The church of Aodh
Cill Aodh
Aodh was a disciple of Saint Declan of Ardmore - the pre-Patrician saint of the Déisi. In the fifth century, Aodh built a church on this ground in the Ikerrin plain. The Normans came in the fourteenth century, rebuilt the structure, and rededicated it to the Holy Cross. Part of the tower still stands in the old graveyard. The parish appears in the Papal taxation lists of 1302-1306 - meaning by the time those scribes were counting, this had already been a recognised church for eight centuries.
The foundation stone
St James, 1832
The current Catholic church - St James' - was built in 1832, with the foundation stone laid by Fr Patrick Fant, then parish priest of Templemore. The old chapel it replaced fell into ruin; remnants of it remain in the old church cemetery. Killea is now one of three villages in the Templemore, Clonmore and Killea ecclesiastical parish, under the Cashel and Emly Diocese. Mass schedules rotate between the three.

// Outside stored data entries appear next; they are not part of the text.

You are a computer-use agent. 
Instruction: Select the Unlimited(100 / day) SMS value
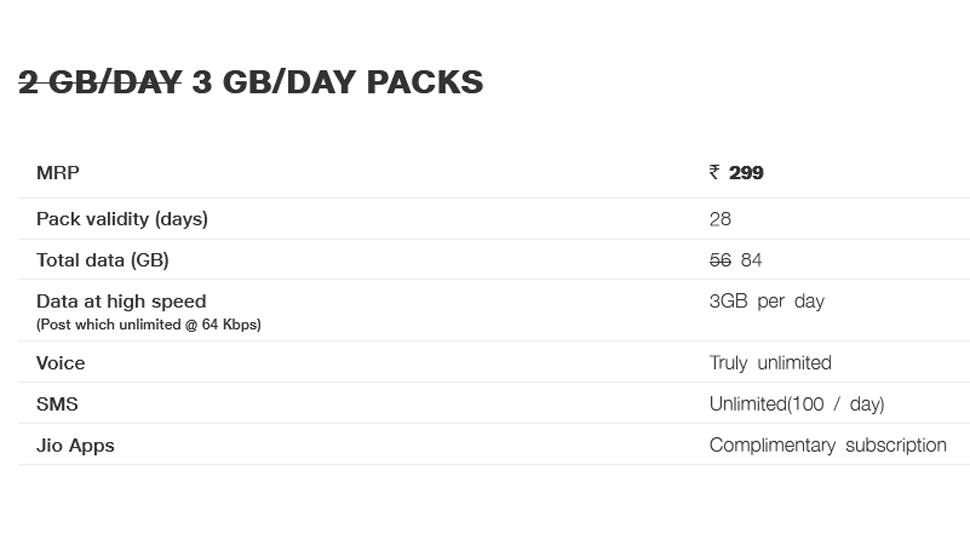point(797,405)
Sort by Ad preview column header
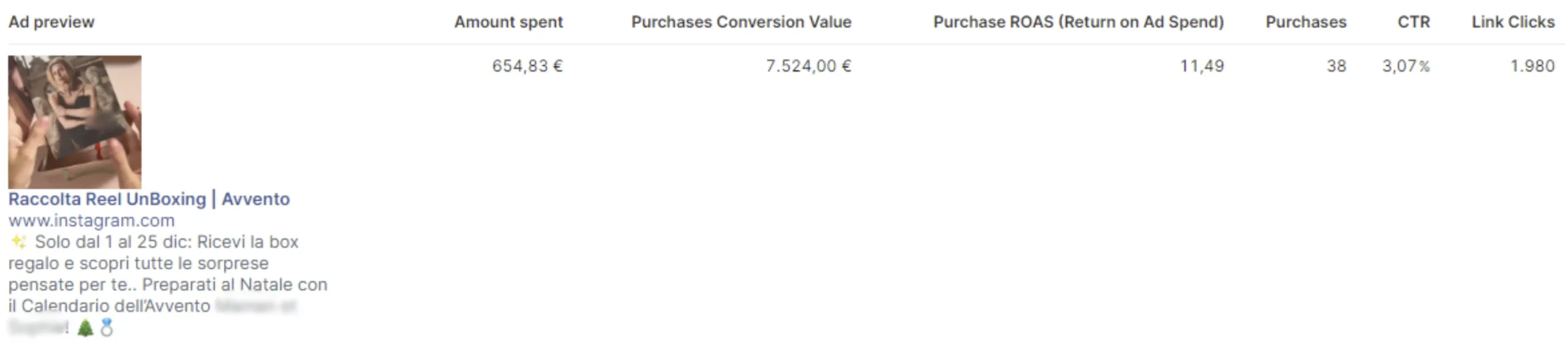This screenshot has width=1568, height=352. tap(51, 22)
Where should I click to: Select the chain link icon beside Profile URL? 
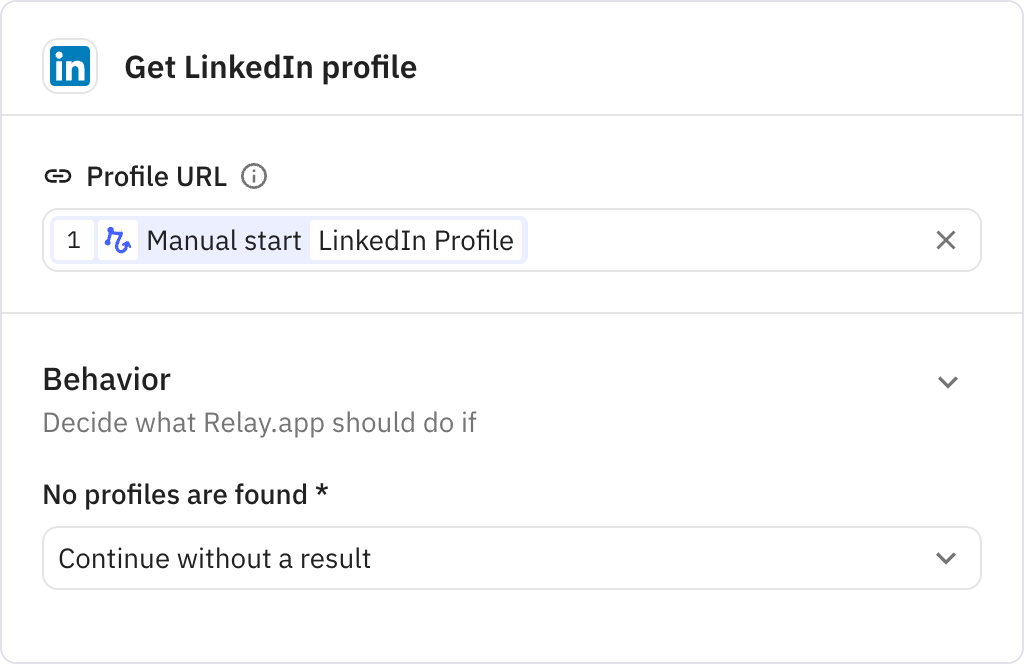[59, 175]
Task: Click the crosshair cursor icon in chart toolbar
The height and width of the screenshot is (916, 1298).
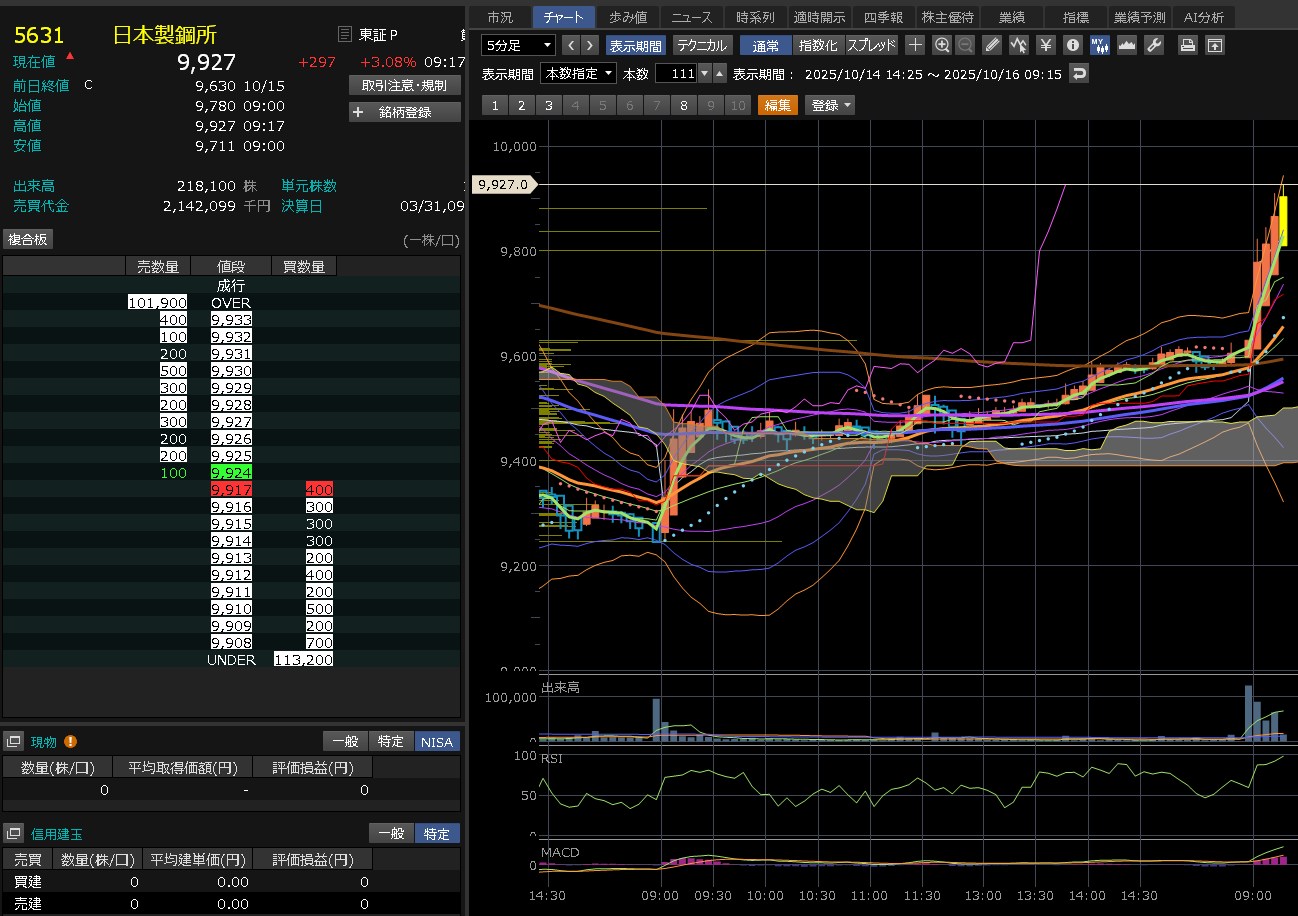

Killea GAA, 1886-1992 (and then again)
The vote
Killea GAA was founded in 1886, two years after the GAA itself was founded in Thurles. They played hurling, which is the correct thing to play in north Tipperary. By the late 1980s, declining numbers across the parish prompted talks about amalgamation. In February 1992, in a vote of 56 to 3, the members of Killea GAA, Clonmore GAA, and Templemore Éire Óg dissolved their individual clubs and formed JK Brackens. Five years later, some Killea members disagreed with how things had gone and reformed the old club. A portion of players from the Killea catchment kept playing with Brackens. This is how it works in small parishes: you take the vote, someone reforms anyway, and the hurling continues.